■ **Fragmento seleccionado**:
El 11-S pasará a la historia, entre otras cosas, como una fecha
funesta para la aviación comercial mundial pues el atentado puso
vergonzosamente de manifiesto lo sencillo que puede resultar
secuestrar un avión, pilotarlo después de unos pocos meses de
entrenamiento y estrellarlo contra cualquier objetivo sin que los
servicios secretos y las medidas de seguridad que existen en todos
los aeropuertos del mundo se percaten siquiera.
Por ello el presidente norteamericano, George W. Bush, propuso
ayer con acierto un cambio radical en el sistema de seguridad
aérea. Algo que, como suele ocurrir siempre, se llevará a cabo
después de contabilizar miles de muertos por la anterior
dejadez.
Pero entre las muchas y lógicas medidas anunciadas por la
Administración norteamericana pone los pelos de punta la idea de
autorizar, en caso de peligro para la población, el derribo de
cualquier aparato comercial del que se sospeche que pueda haber
sido utilizado para cometer un atentado al estilo de los de Nueva
York y Washington.

■ **Material**:

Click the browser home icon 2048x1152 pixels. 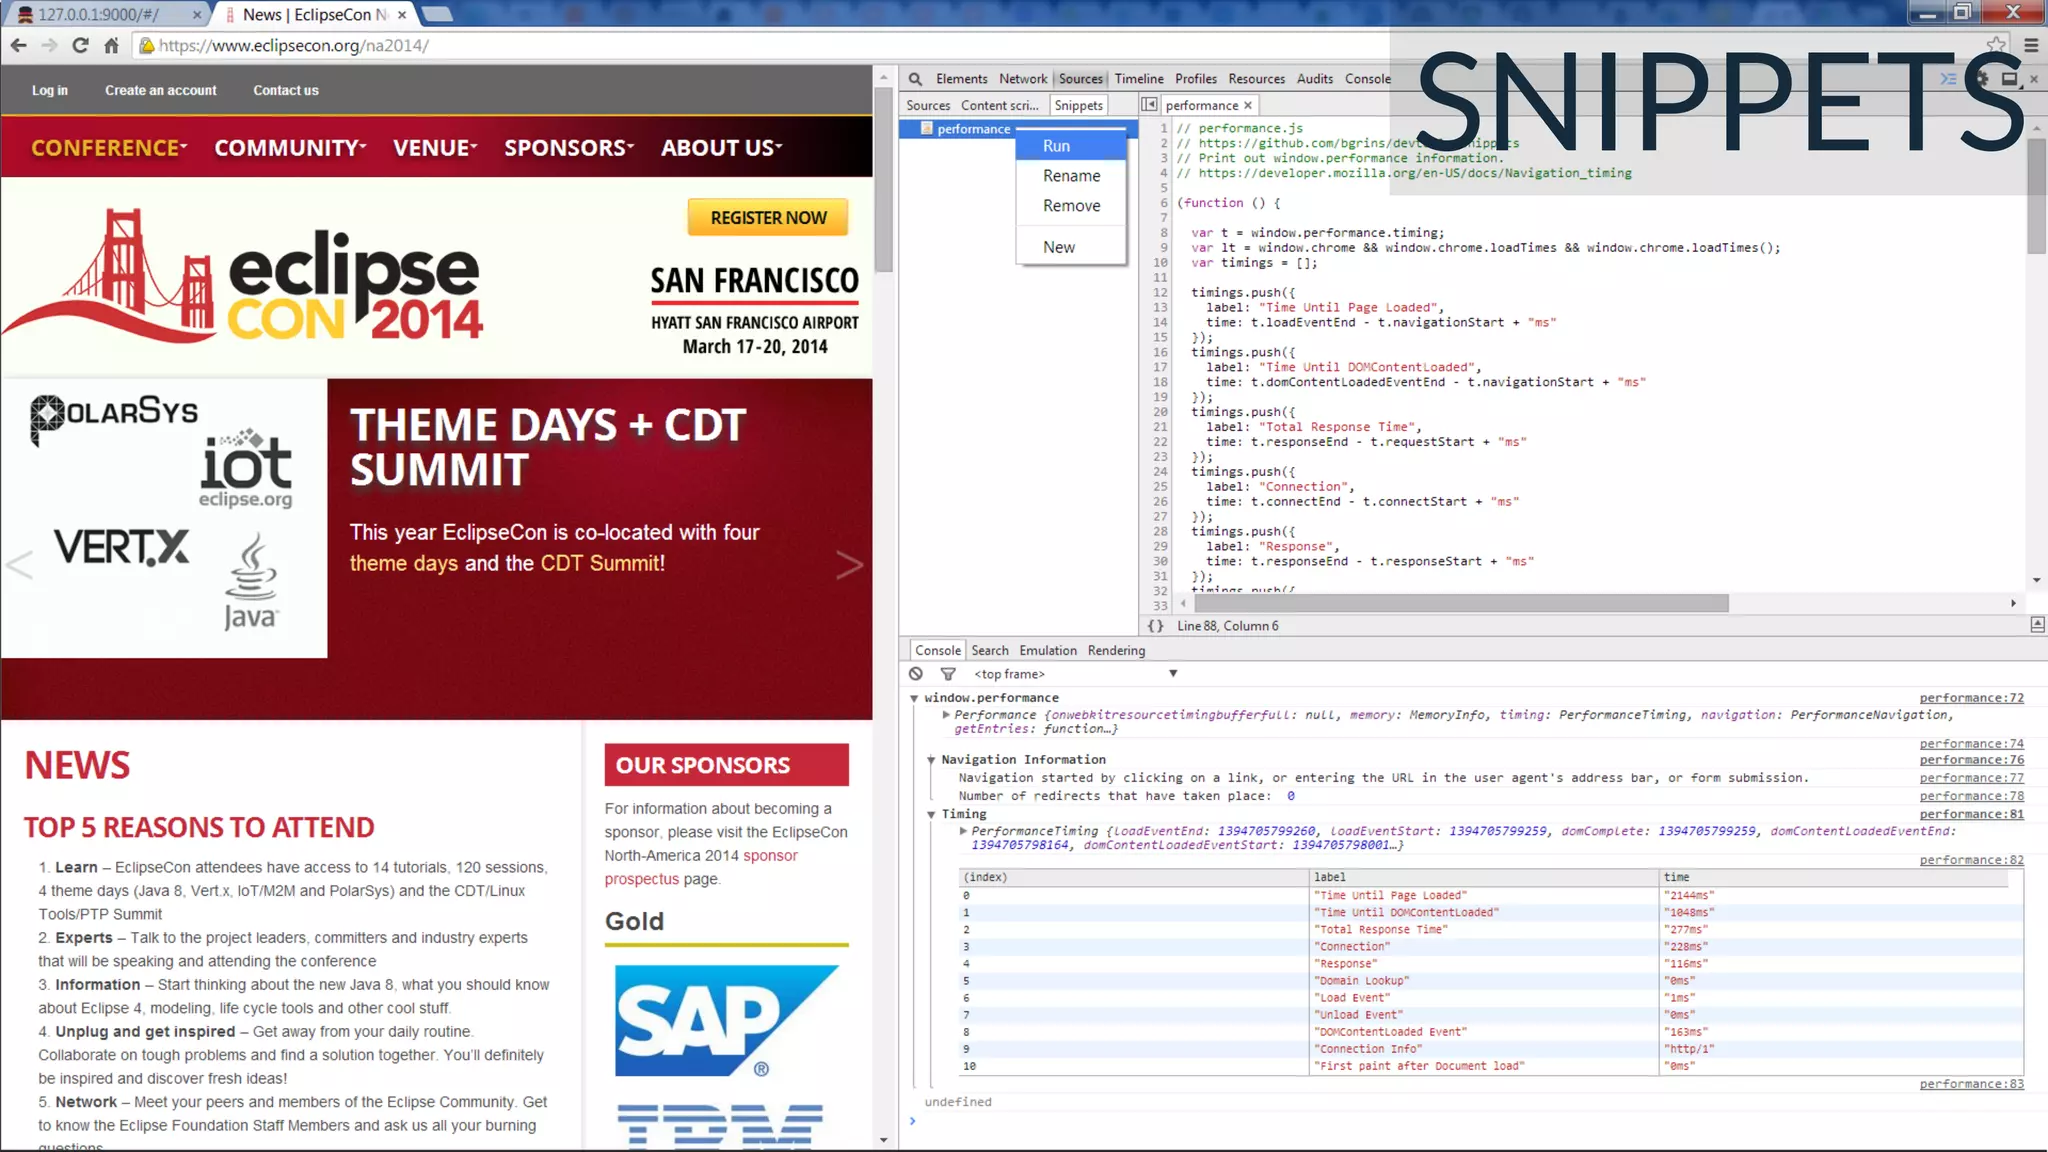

■ **Consigna**:
Extrae íntegro el fragmento sobre la seguridad aérea tras el 11-S, sin alterar una sola palabra. Las líneas son un material aparte, sin relación con el fragmento.

■ **Solución**:
El 11-S pasará a la historia, entre otras cosas, como una fecha
funesta para la aviación comercial mundial pues el atentado puso
vergonzosamente de manifiesto lo sencillo que puede resultar
secuestrar un avión, pilotarlo después de unos pocos meses de
entrenamiento y estrellarlo contra cualquier objetivo sin que los
servicios secretos y las medidas de seguridad que existen en todos
los aeropuertos del mundo se percaten siquiera.
Por ello el presidente norteamericano, George W. Bush, propuso
ayer con acierto un cambio radical en el sistema de seguridad
aérea. Algo que, como suele ocurrir siempre, se llevará a cabo
después de contabilizar miles de muertos por la anterior
dejadez.
Pero entre las muchas y lógicas medidas anunciadas por la
Administración norteamericana pone los pelos de punta la idea de
autorizar, en caso de peligro para la población, el derribo de
cualquier aparato comercial del que se sospeche que pueda haber
sido utilizado para cometer un atentado al estilo de los de Nueva
York y Washington.